Have you ever thought about why new methods and frameworks look so neat and tidy, as well as systematic, compared to the old ones? If we think about this, it means that even if the market has changed to one with high uncertainty, we still are developing a product, which is a complex context.
Have you ever thought about why new methods and frameworks fully discard the old ones, and also in every aspect? Because, if we use our critical thinking and common sense, we should instead wonder how on earth we could travel to the moon at all.
Let us now dig deeper into the questions above, and take them on one by one.
Our first question was:
Have you ever thought about why new methods and frameworks often have high uncertainty as an argument, to claim that the new methods are necessary to get awesome results?

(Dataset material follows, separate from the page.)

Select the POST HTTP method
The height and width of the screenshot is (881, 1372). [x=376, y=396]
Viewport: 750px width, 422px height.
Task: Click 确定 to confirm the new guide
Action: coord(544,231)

The first question to ask ourselves should be if our organisation is affected by high uncertainty at all? Organisations, like those in the public sector, using tax money to develop (more and more by themselves) service products for the people, has no competition like in the private sector, where the uncertainty today often is high regarding what product to develop. This means that these organisations are not affected by this uncertainty in the same way as the private companies that always need to develop the right product that the customers are willingly to pay for, in order to survive. So already now, for a big share of products developed around the world, this uncertainty argument is not enough for changing way of working to a new one, without knowing if it will work at all. If your organisation is really affected, the second question should be: How is this uncertainty affecting us when we are using our old method? If we have high uncertainty, we need fast feedback loops from the customers, so we know that we are developing the right product, which of course need some changes regarding old methods like traditional waterfall development. But, for all products, old or new, we have inherent complexity in our product, meaning that we need fast feedback loops that we are developing the product right. And since we have constructed plenty of products with our old method, that feedback loop seems to work to an acceptable extent, and prototyping is a common way to have several feedback loops. The VUCA world argument by itself is therefore not an enough argument to change to a completely new way of working, since the old method already develops the product right as output. Hopefully, also the argument, everybody else is changing to new fancy methods, so we need to follow them argument, is not enough on its own.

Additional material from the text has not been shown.